You don’t see a ton of women doing crowd work. And especially at the time, during the ‘90s, she was funny for funny. Her comedy wasn’t about sex, it wasn’t dirty, it was funny, and it didn’t matter if you were a man or a woman. I remember watching her crowd work, and it was so flawless you’d swear it was scripted. I don’t think women exercise that muscle a ton. Paula Poundstone just had this way, and she had this lovely lisp, this way of talking to you that made it seem like she already knew all of the answers. Her improvisational skills and the tone she spoke with—this sort of loving yet letting that audience know that you’re an idiot and she’s smarter than you—were great.

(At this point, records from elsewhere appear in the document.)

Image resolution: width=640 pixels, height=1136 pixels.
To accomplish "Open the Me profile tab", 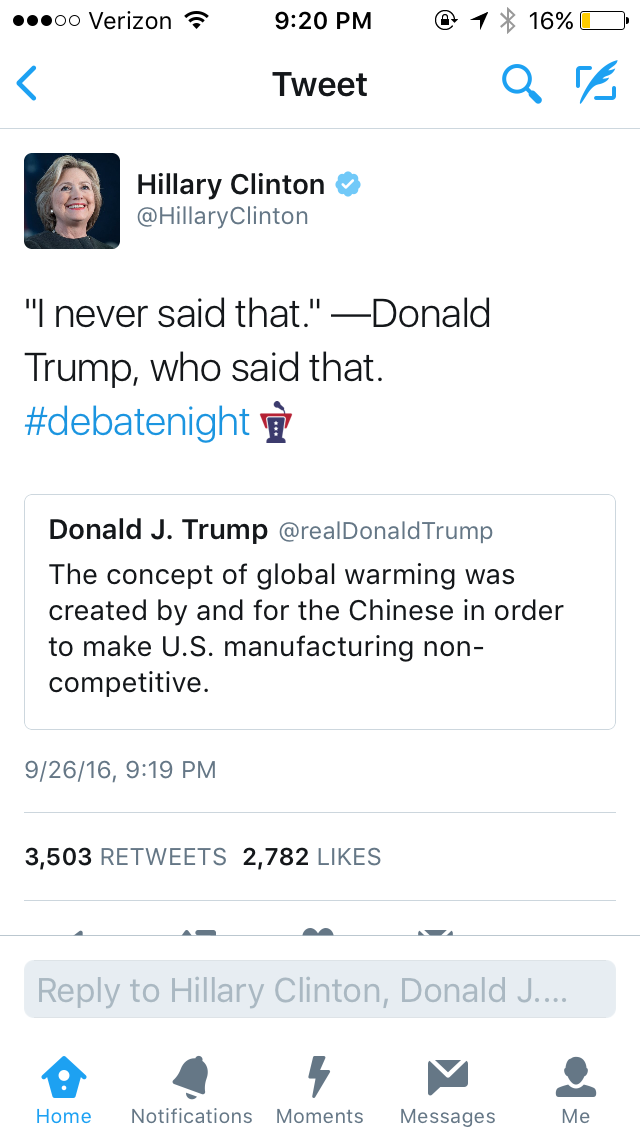I will click(575, 1090).
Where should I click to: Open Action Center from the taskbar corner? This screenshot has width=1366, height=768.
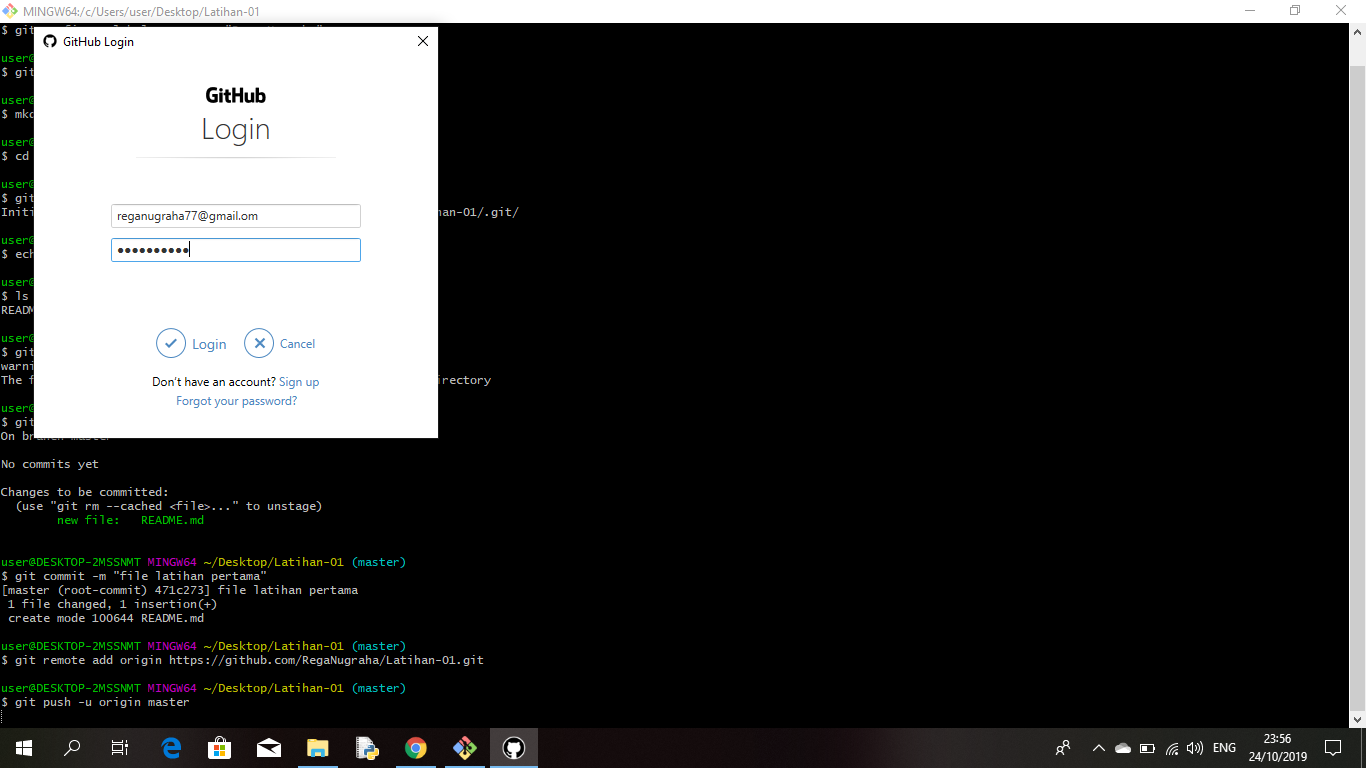(1332, 747)
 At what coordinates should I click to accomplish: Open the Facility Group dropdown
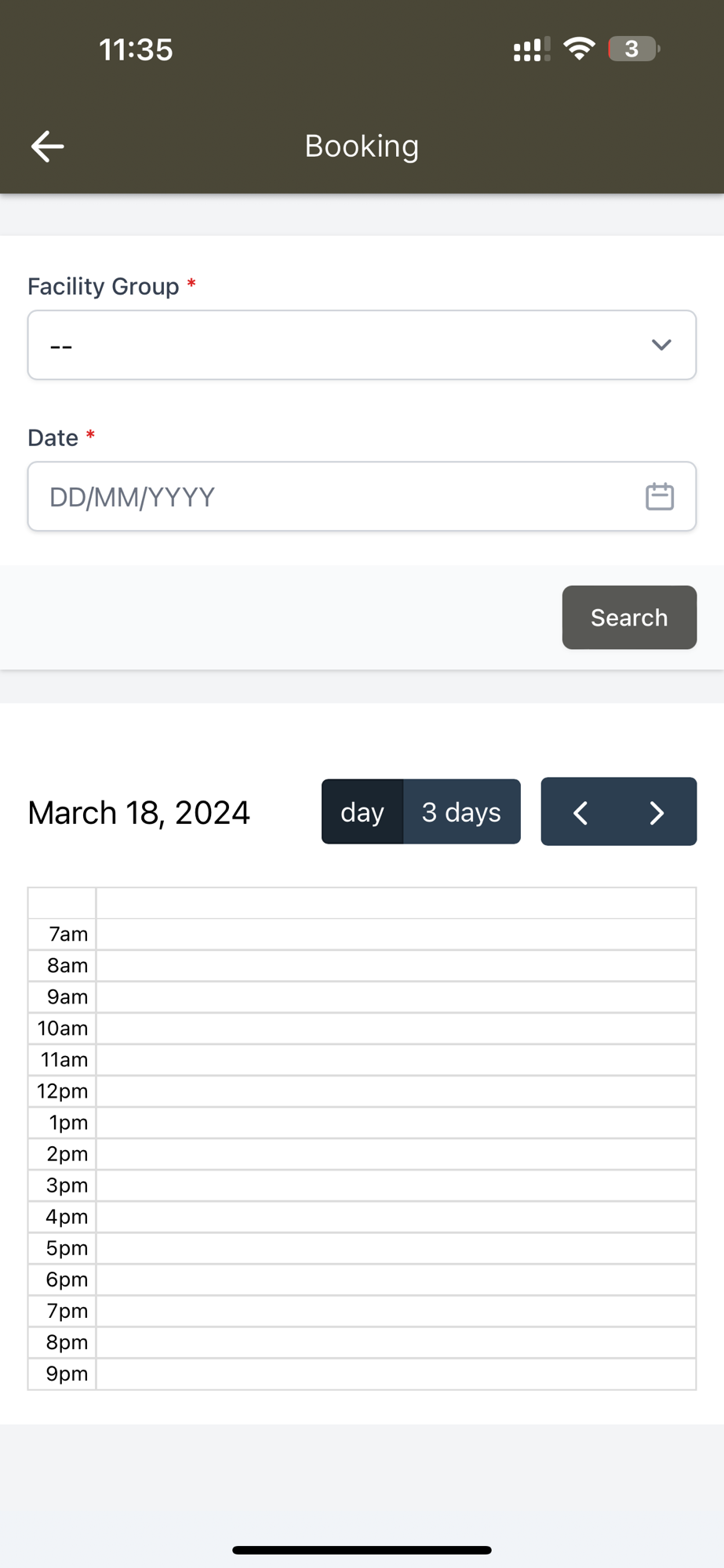(x=345, y=345)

Everyone was listening to Adam Sandler’s albums and wanted to replicate them. They were dirty, they were funny, and it was like your older brother was making comedy sketches. Especially for a kid—his music wasn’t so raunchy that your parents wouldn’t let you listen to it, it was something accidentally funny, and you were in on the joke. There was also some more absurdity, like Billy Madison—that’s an insane character. It was so specifically him, and you can’t knock off Adam Sandler humor. People will know that you’re doing an Adam Sandler impression. I think it’s anybody’s goal in comedy to stand alone and not be compared to anyone else.